There are basically two main streams of ZFS based systems: Solaris kernel based solutions and BSD ones. ZFS on Linux is making some headway, but I haven’t yet had the time to poke at the current release to check out its stability.
If you want a simple setup with a really nice web interface for management, FreeNAS is probably the best bet. I personally prefer OmnisOS for this kind of thing since I drive mostly from the command line and it’s a very lean distribution with almost no extra overhead. Generally speaking the big advantage of FreeNAS is the extensive hardware support because of its BSD roots. But in my case, the VM “hardware” is supported so this doesn’t matter as much.
I’ll give a walkthrough on the process for using OmniOS here.
You could simply deploy the ZFS VM directly on the virtual LAN network you’ve created, but I like to keep storage traffic segmented from the regular network traffic. So I create a new virtual switch with a port for connecting VMs called Storage (or NFS or whatever). I also create a new VMkernel interface on this vSwitch using a completely different subnet that will be used to connect the NFS server to the ESXi server.
If this server were completely isolated and there was no need for routing traffic, I would just leave it this way, but there are a couple of things to keep in mind: how to you manage the server and how does it replicate data?

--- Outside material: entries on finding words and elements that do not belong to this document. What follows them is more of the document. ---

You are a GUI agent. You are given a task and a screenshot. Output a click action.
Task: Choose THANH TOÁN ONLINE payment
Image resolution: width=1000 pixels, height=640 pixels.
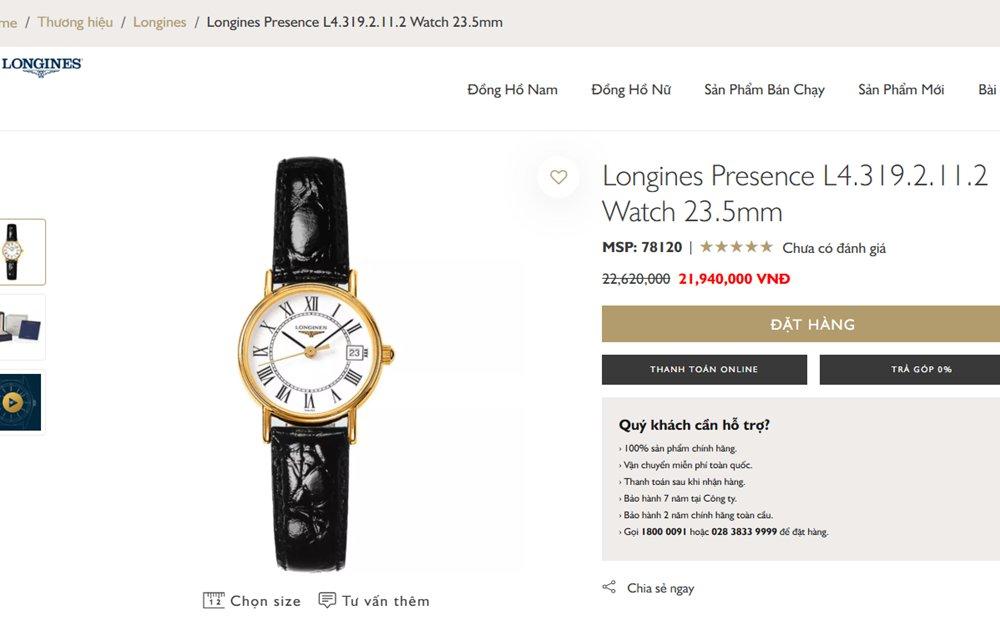pos(704,370)
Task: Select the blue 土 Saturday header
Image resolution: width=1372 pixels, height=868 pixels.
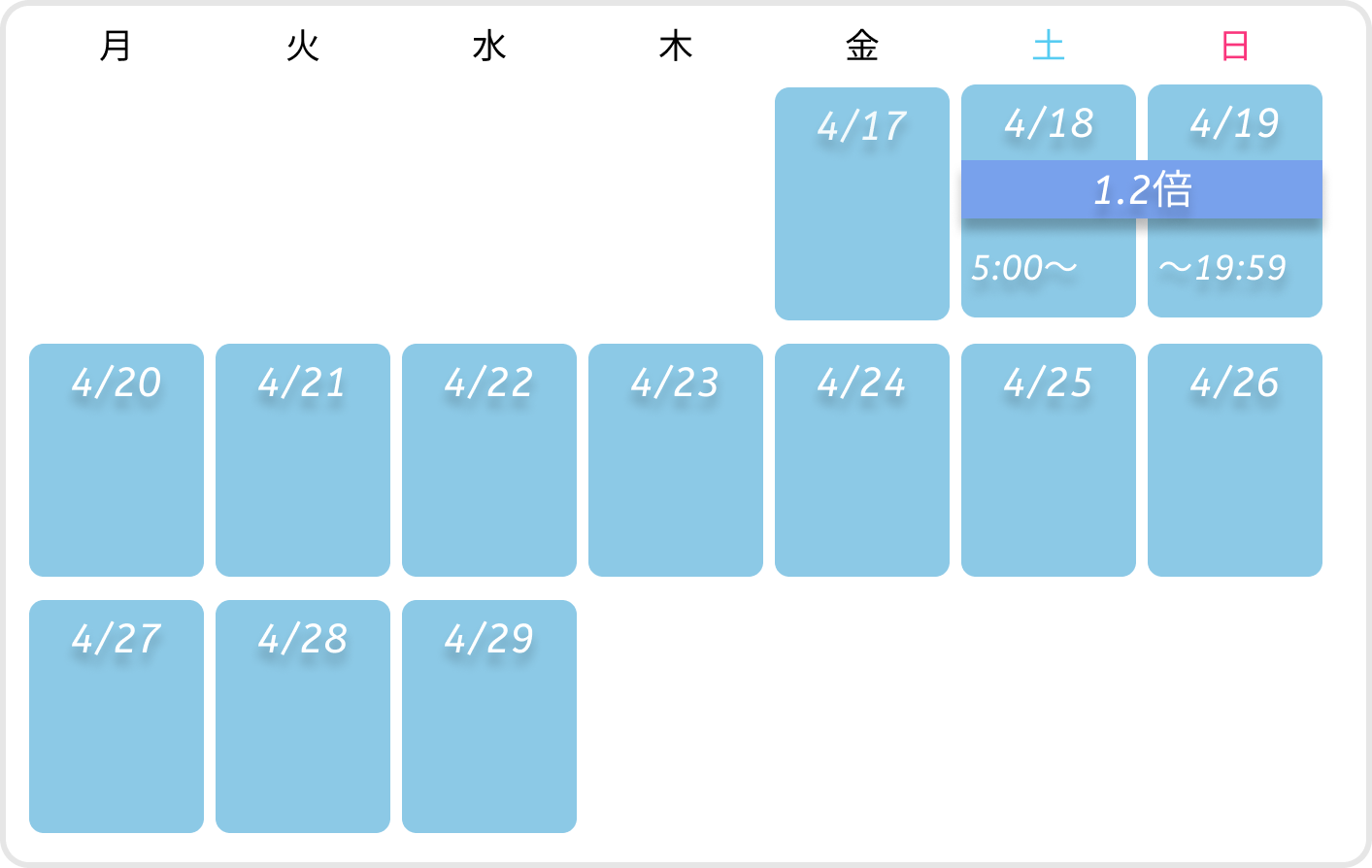Action: pos(1049,46)
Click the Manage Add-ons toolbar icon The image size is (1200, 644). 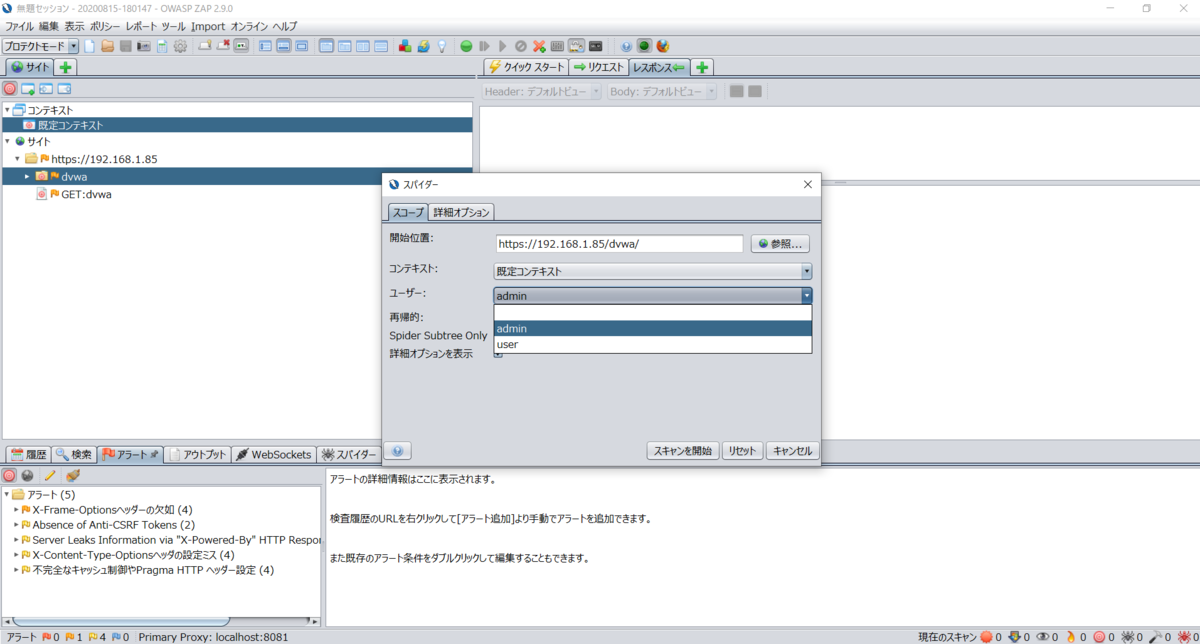[403, 46]
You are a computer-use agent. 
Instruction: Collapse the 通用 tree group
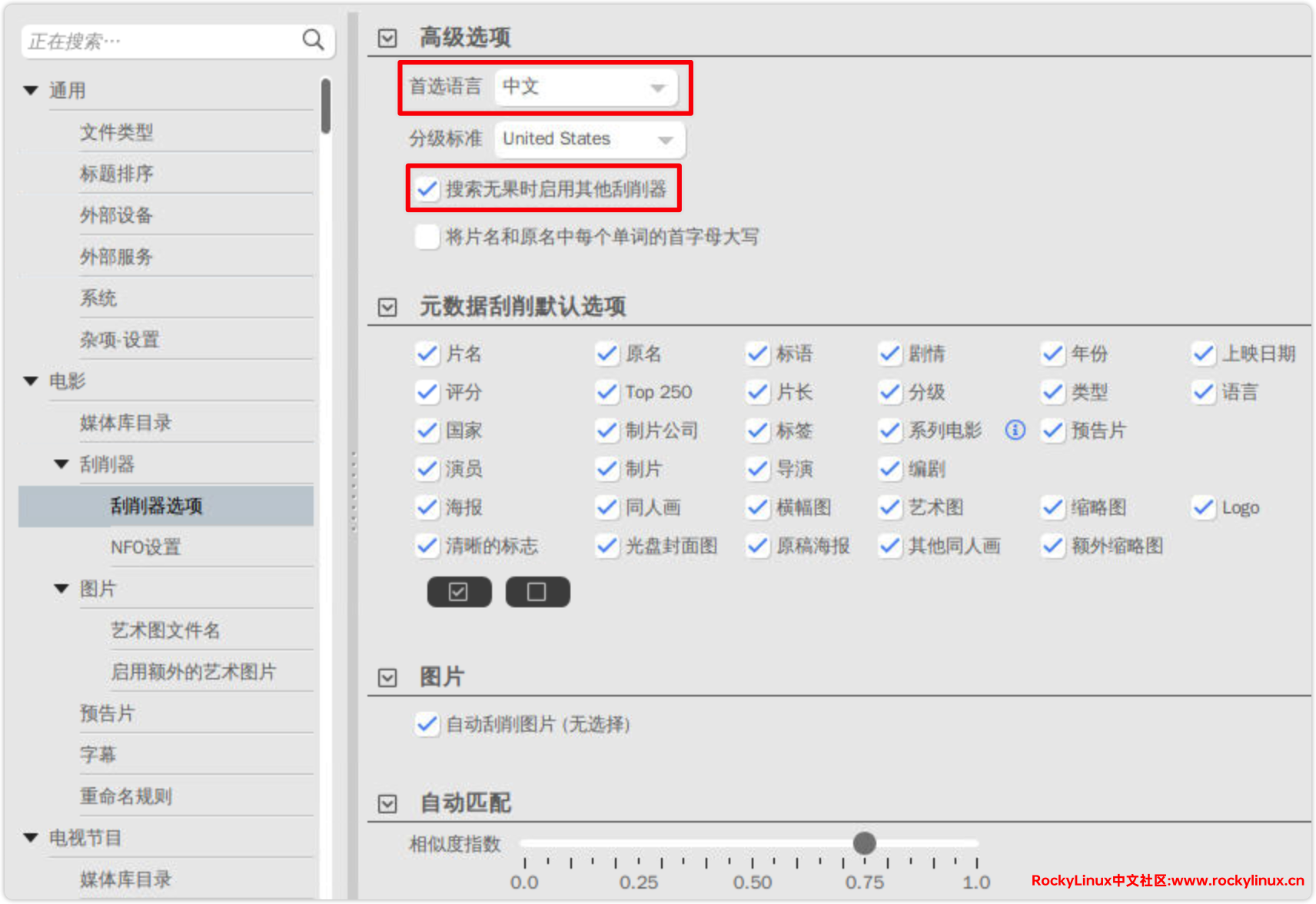point(31,91)
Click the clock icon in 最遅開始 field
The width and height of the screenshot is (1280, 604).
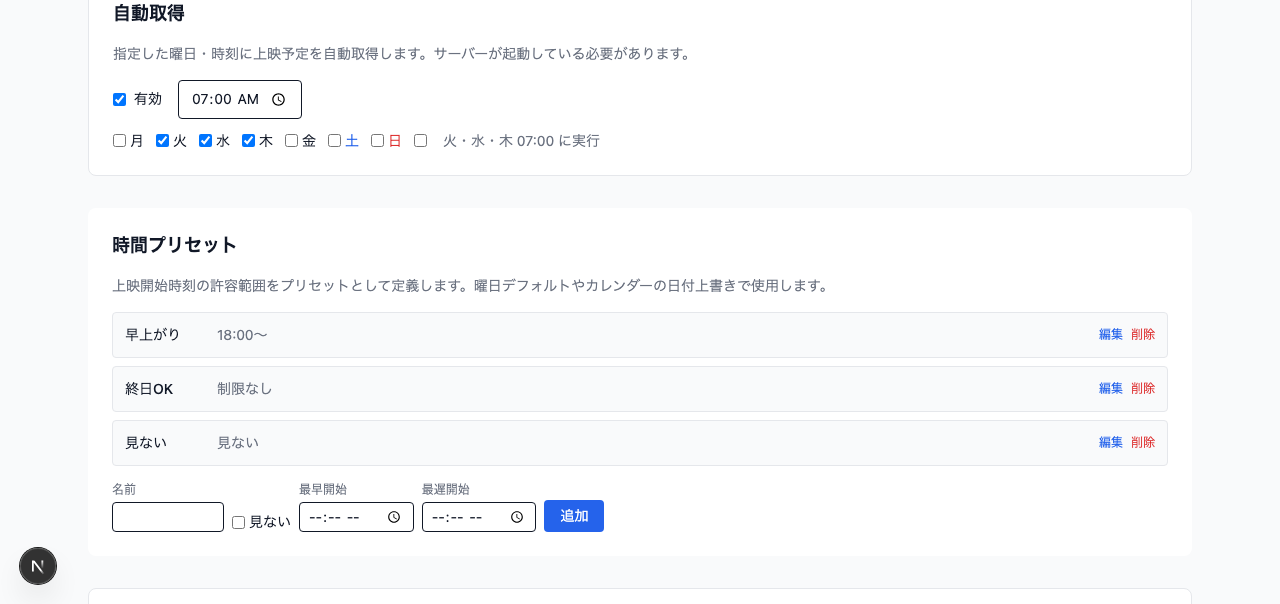pos(517,517)
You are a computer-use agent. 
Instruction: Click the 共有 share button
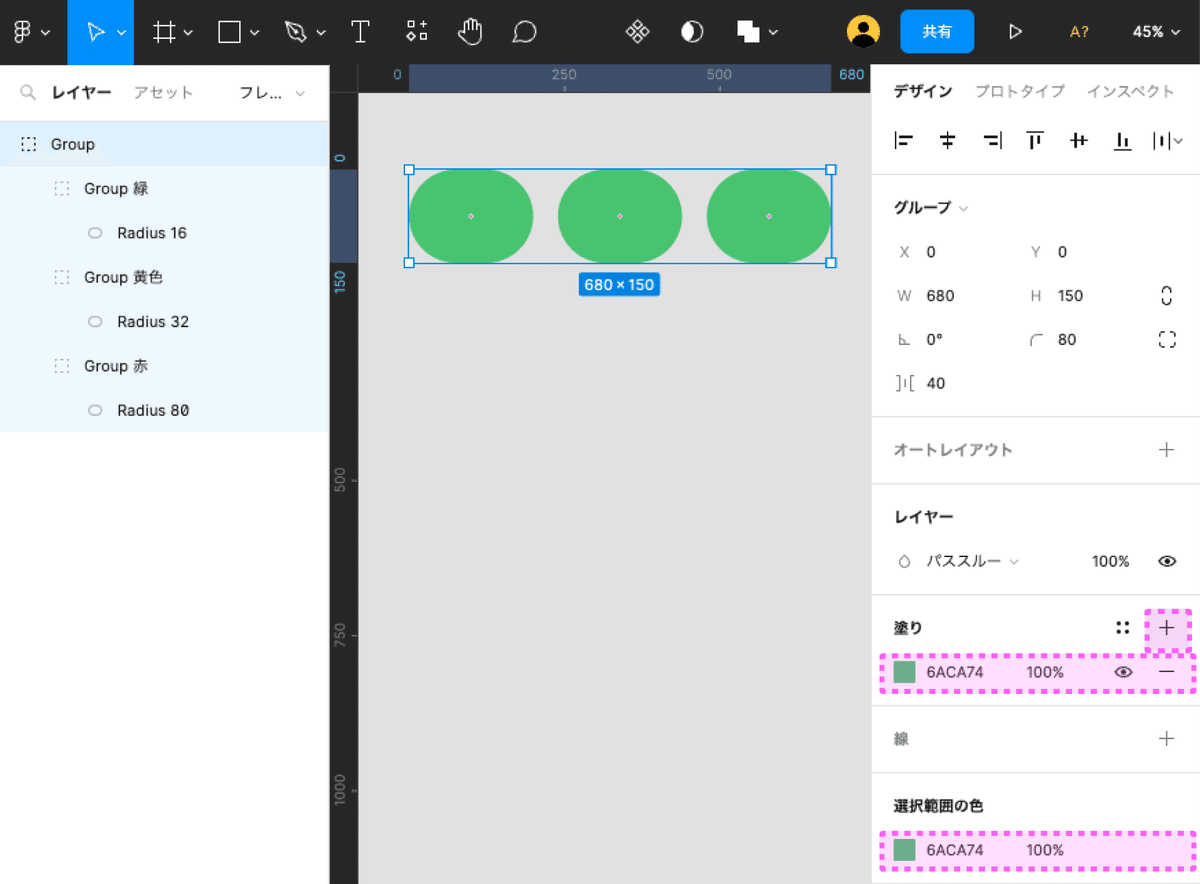937,32
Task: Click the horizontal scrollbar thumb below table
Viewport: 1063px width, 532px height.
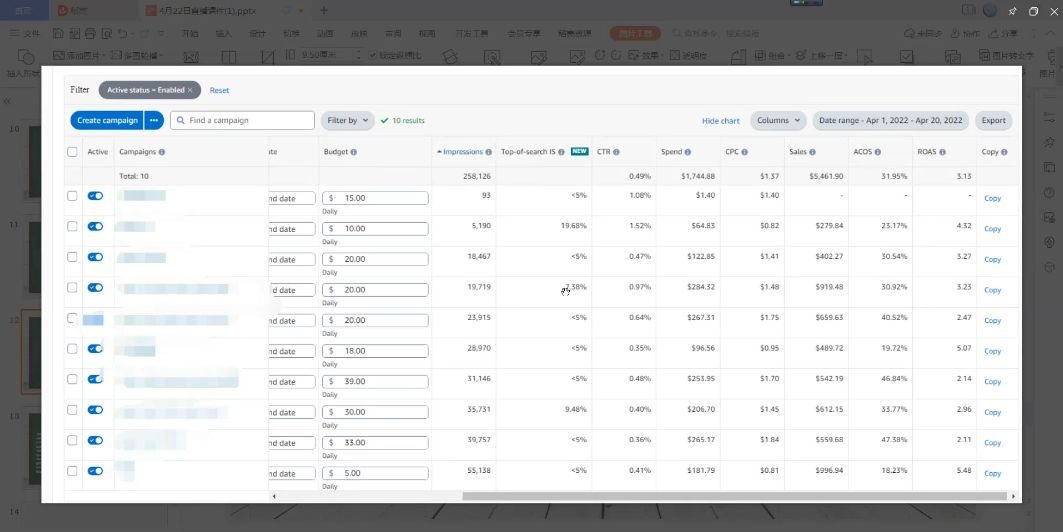Action: coord(735,496)
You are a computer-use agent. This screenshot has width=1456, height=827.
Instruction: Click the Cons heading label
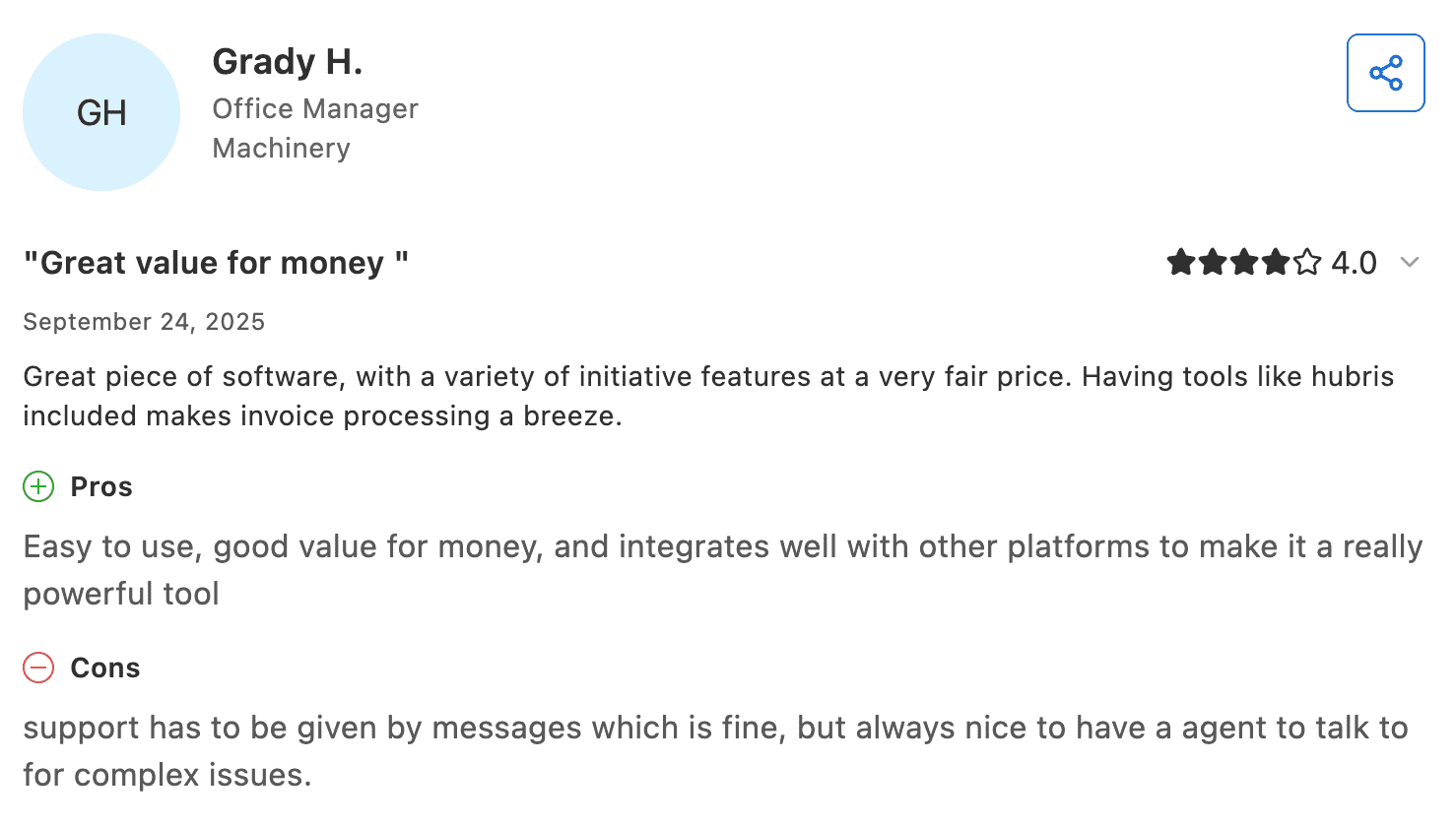[x=105, y=668]
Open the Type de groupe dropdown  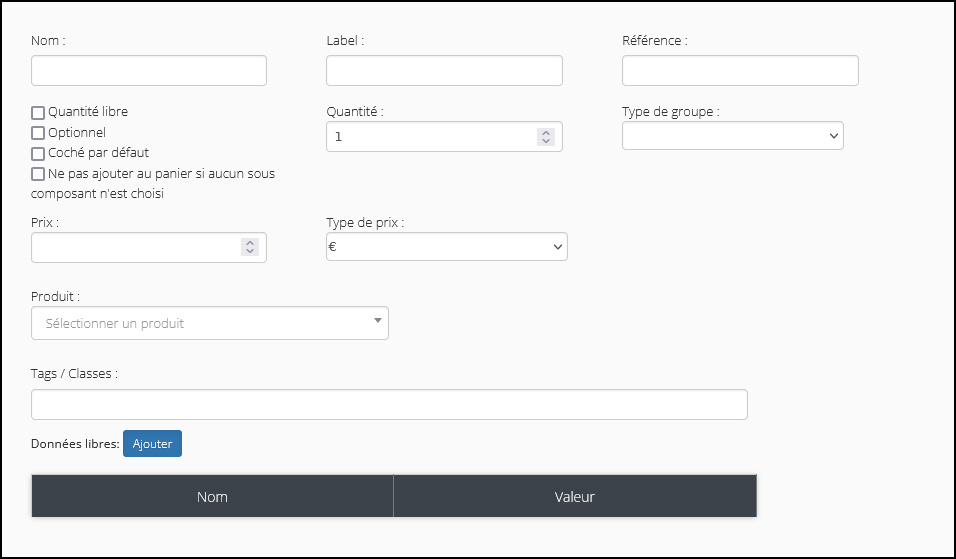[733, 135]
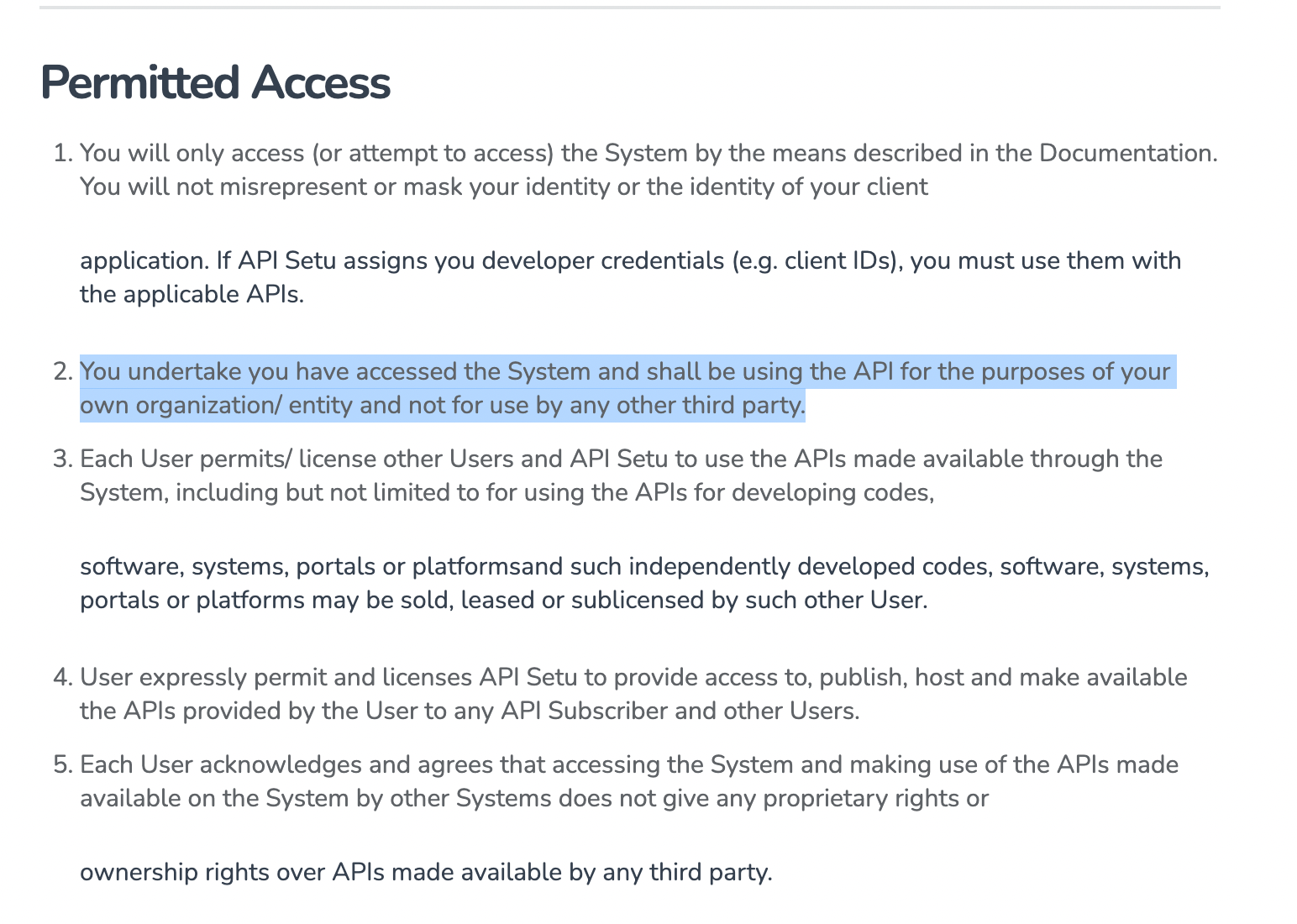1297x924 pixels.
Task: Click the list number 4 marker
Action: (62, 677)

You could manage the server by using the Remote Console in the VMware client, but ssh is more convenient. For replication the server will also need to be able to connect to machines on the remote network so it will need to be attached to the routed LAN subnet.
So the preferred configuration for the VM is with two network cards, one for the LAN for management and replication, and one for NFS traffic published to the ESXi server.
Installation & Configuration
The install process is just a matter of downloading the ISO, attaching it to a new VM and following the instructions. I configured mine with 3Gb of RAM (ZFS like memory), an 8 Gb virtual hard disk from the SSD for the OS and two 400Gb virtual disks, one from the SSD and one from the HD. When I build custom appliances like this, I usually use the vmDirectPath feature in order to pass a disk controller directly to the VM, but it’s a little hard to bootstrap remotely.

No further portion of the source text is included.